= Adelaide International (art exhibition) =

Art exhibition in Adelaide, South Australia

The Adelaide International was a biennial art exhibition held in at the Samstag Museum of Art in Adelaide, South Australia, in partnership with the Adelaide Festival of the Arts, from 2010 to 2014. The series featured a range of contemporary visual works from artists based outside Australia. After a pause in the partnership was agreed, the exhibition was revived by the Samstag in 2019 as a series of three annual events, with the new title Adelaide//International, with a different context and concept: the 2019 exhibition was about the effect of colonisation on indigenous culture.

== History 2010 – 2014 ==

- 2010, 1st Adelaide International: Apart We Are Together, Curator: Victoria Lynn
- 2012, 2nd Adelaide International: Restless, Curator: Victoria Lynn
- 2014, 3rd Adelaide International: Worlds in Collision, Curator: Richard Grayson

=== Apart We Are Together (2010) ===

The inaugural Adelaide International, titled Apart We Are Together, was held from 26 February – 30 April 2010. Under the curatorial direction of Victoria Lynn, works by 13 artists and collaborators were selected from 13 countries: Rosella Biscotti (ITA), Tara Donovan (USA), Nina Fischer & Maroan El Sani (GER), Julian Hooper (NZL), Iman Issa (EGY), Donghee Koo (STH KOR), Li Mu (CHN) Lucy & Jorge Orta (UK/FRA), Raeda Saadeh (PLE), Praneet Soi (IND/NED) and Apichatpong Weerasethakul (THA).
Venues included the Anne & Gordon Samstag Museum of Art, the Australian Experimental Art Foundation, Contemporary Art Centre of South Australia, Flinders University City Gallery and Jam Factory Craft and Design. Apart We Are Together was nominated for the Artistic Landmarks in Contemporary Experience awards in the Biennial category, going on to win the ALICE Public's Voice award.

=== Restless (2012) ===

The second Adelaide International: Restless, was held from 1 March – 5 April 2012 across four venues: Anne & Gordon Samstag Museum of Art, the Australian Experimental Art Foundation, Contemporary Art Centre of South Australia and Flinders University City Gallery. Under the curatorial direction of Victoria Lynn, Restless featured works by 18 international artists: Francis Alÿs (BEL/MEX), N.S. Harsha (IND), Chosil Kil (STH KOR/UK), Annika Larsson (SWE), Augustin Maurs (FRA), Teresa Margolles (MEX), Rabih Mroué (LEB), Saskia Olde Wolbers (NED/UK), Postcommodity (USA), Lisa Reihana (NZ), Anri Sala (ALB/GER), Socratis Socratous (CYP), Nancy Spero (USA), Danae Stratou (GRE) and Jinoos Taghizadeh (IRAN). Five brand new works were premiered in Adelaide.

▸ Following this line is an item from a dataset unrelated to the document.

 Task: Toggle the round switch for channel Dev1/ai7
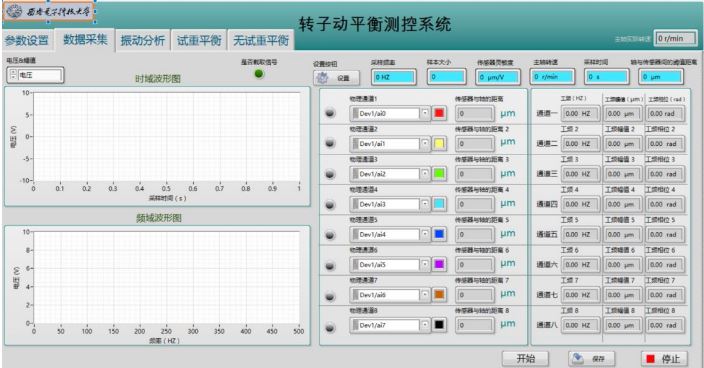tap(330, 327)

=== Worlds in Collision (2014) ===

3rd Adelaide International: Worlds in Collision

Curator: Richard Grayson

Beginning 27 February 2014

==History 2019–2021: Adelaide//International==

In 2019, as a continuation of the Adelaide International, but differing in concept and without the partnership of the Festival, the Samstag started a new cycle of three consecutive "Adelaide//International" exhibitions, for the 2019, 2020 and 2021 Adelaide Festivals.

===2019===
The 2019 Adelaide//International featured the work of four artists: Brook Andrew and Eugenia Lim from Australia, Lisa Reihana from New Zealand, and Ming Wong from Singapore, exploring the effect of colonisation on indigenous culture.

===2020===
The 2020 exhibition centred around an installation called Somewhere Other by John Wardle Architects in collaboration with Natasha Johns-Messenger. It was Australia's entry in the 2018 Venice Architecture Biennale. It also features work by Belgian artist David Claerbout, Brad Darkson, Zoë Croggon, Helen Grogan and Georgia Saxelby. Due to run from 28 February to 12 June, the exhibition was cut short by the closure of the Samstag in March 2020 owing to the COVID-19 pandemic in Australia.